▶ _Set problem_: Tally the lines of the material below that contain the string "This", matching case exactly, and give only that number.

▶ _Items_:
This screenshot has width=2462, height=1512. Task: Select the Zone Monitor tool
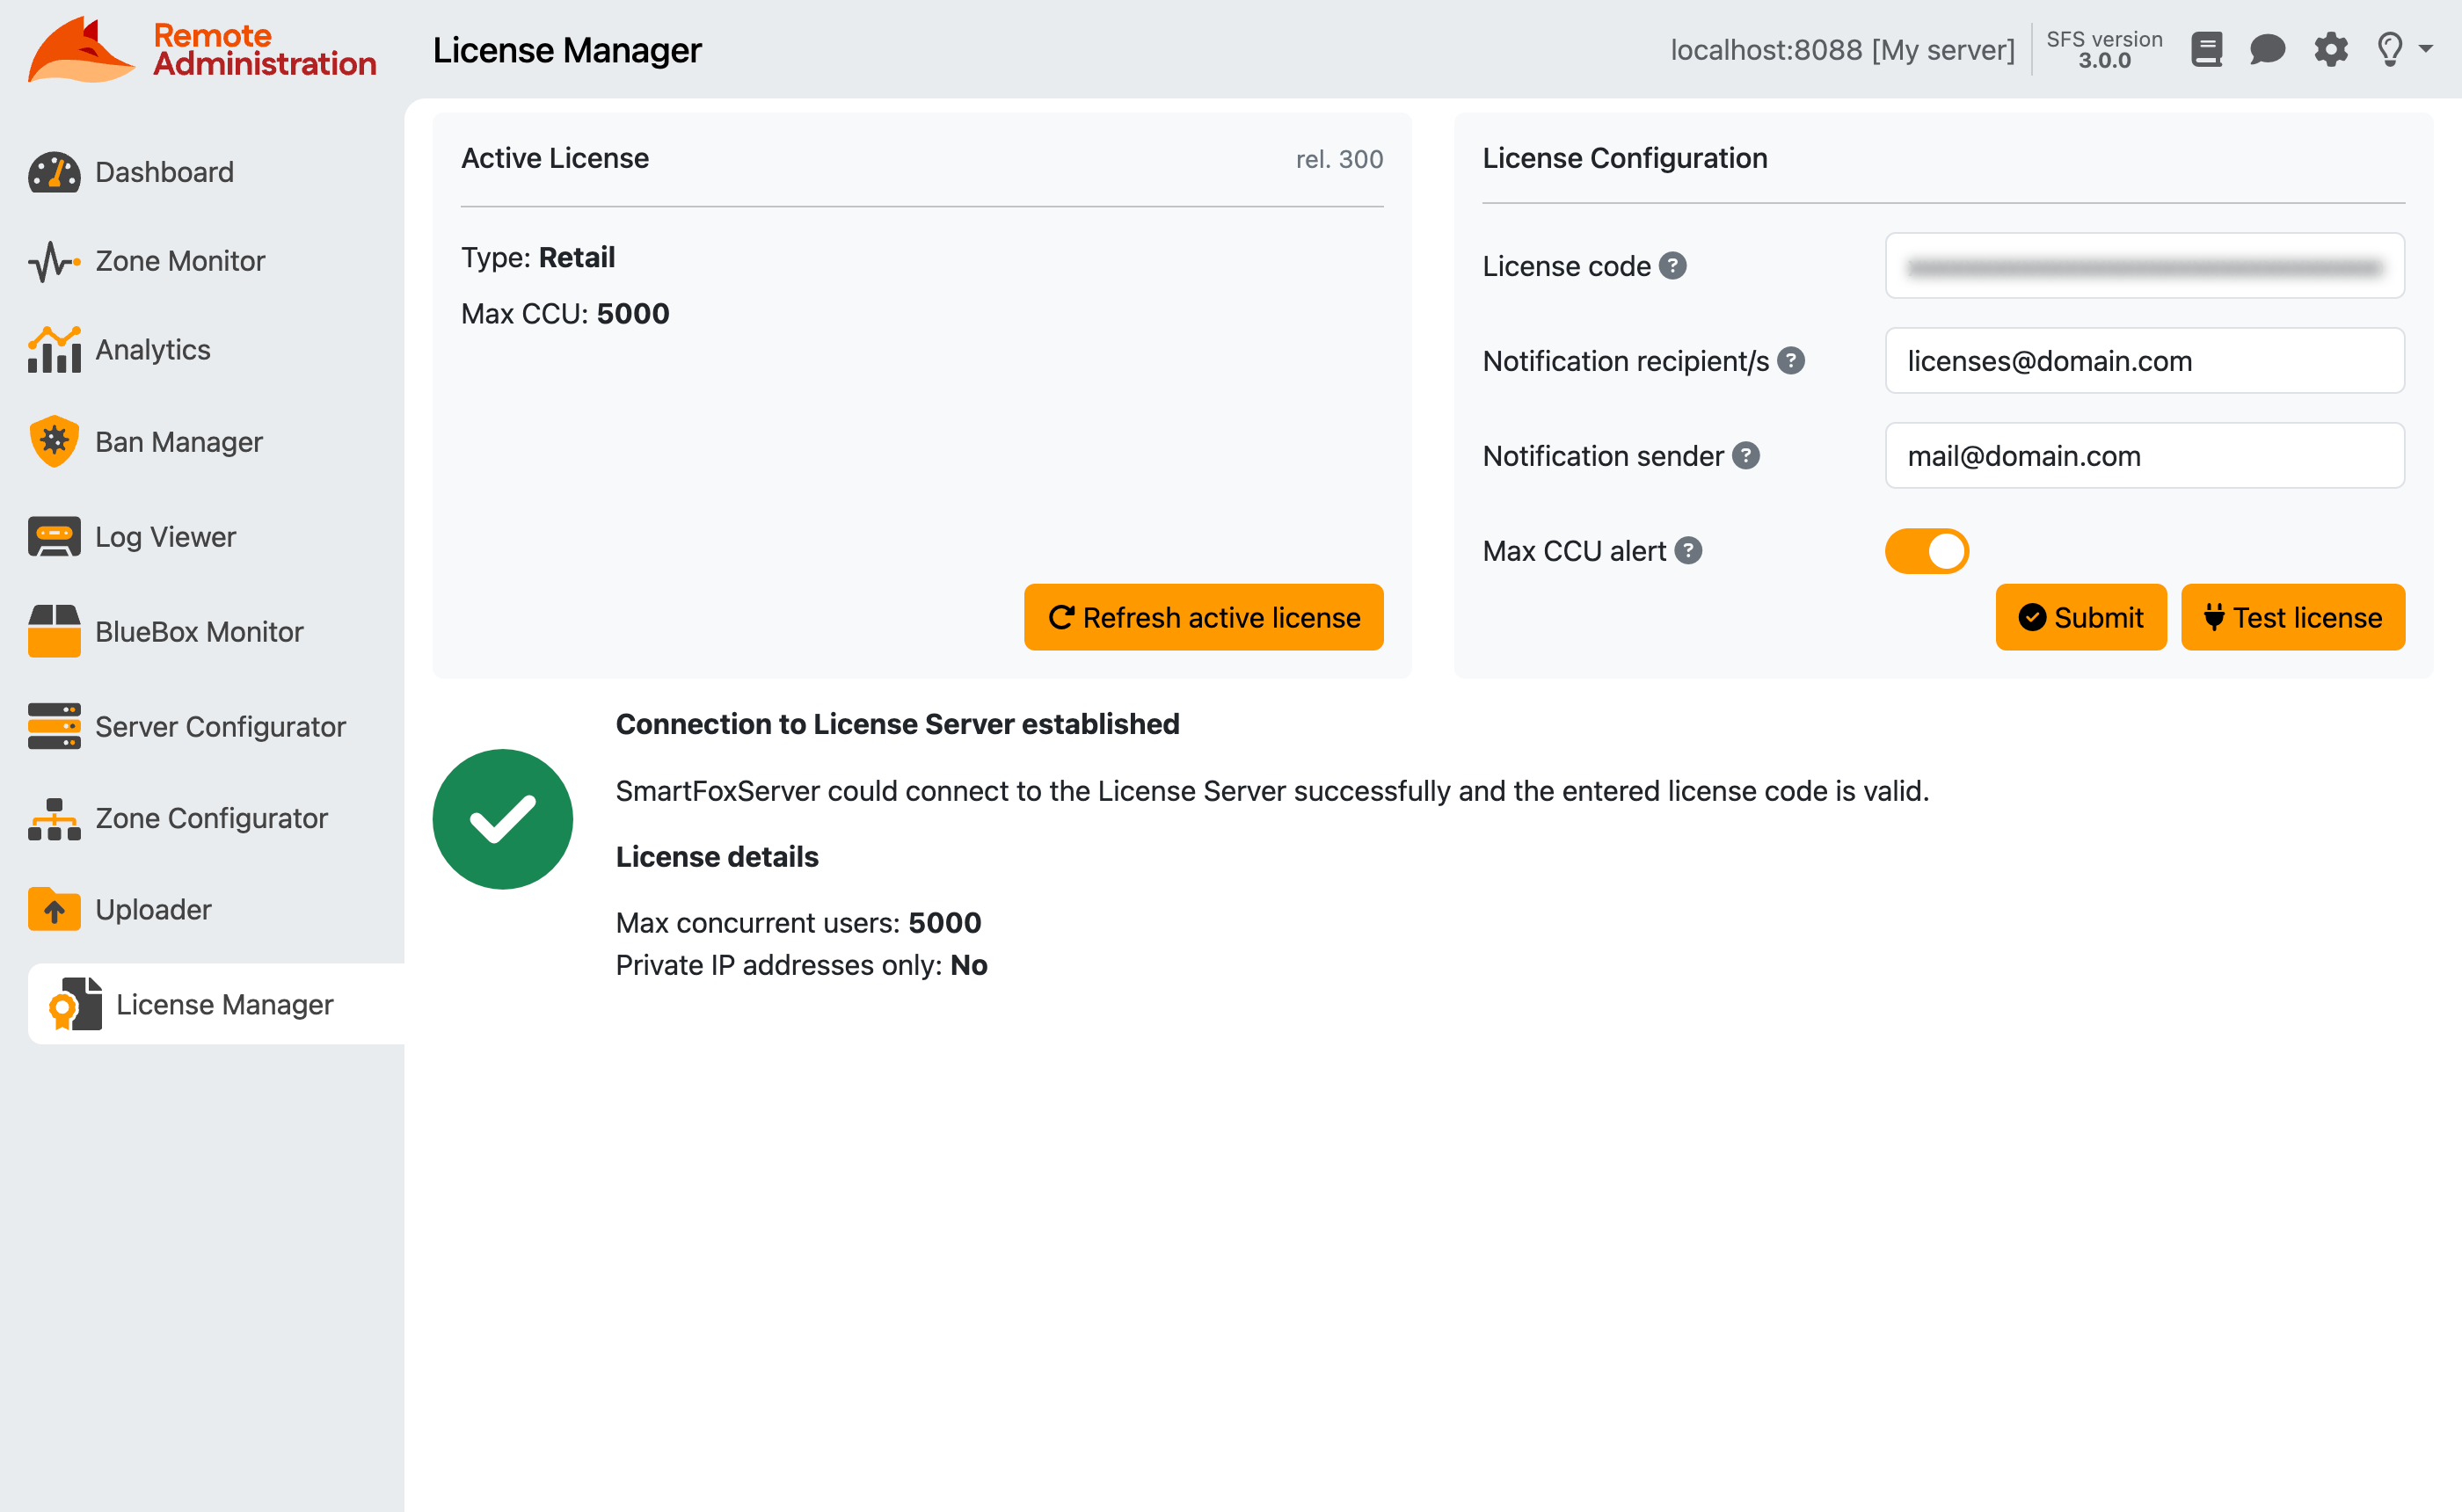(x=180, y=260)
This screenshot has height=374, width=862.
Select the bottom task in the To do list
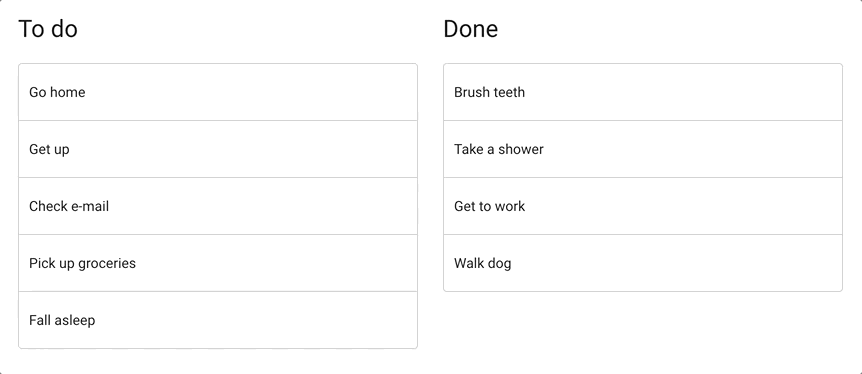(218, 320)
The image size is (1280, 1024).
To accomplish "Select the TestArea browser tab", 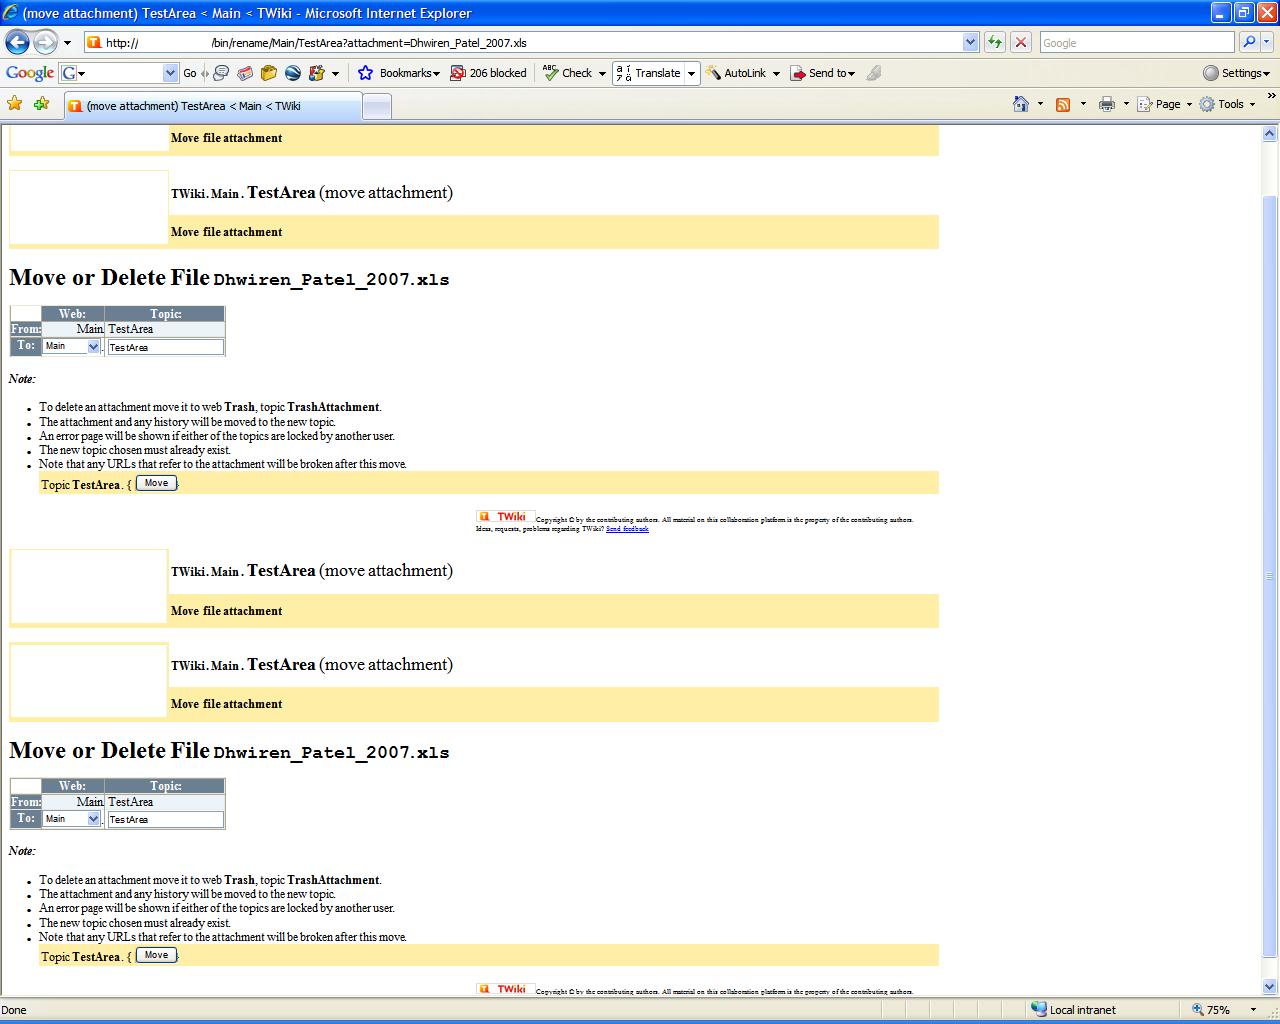I will tap(212, 106).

▶ _Correct response_: 2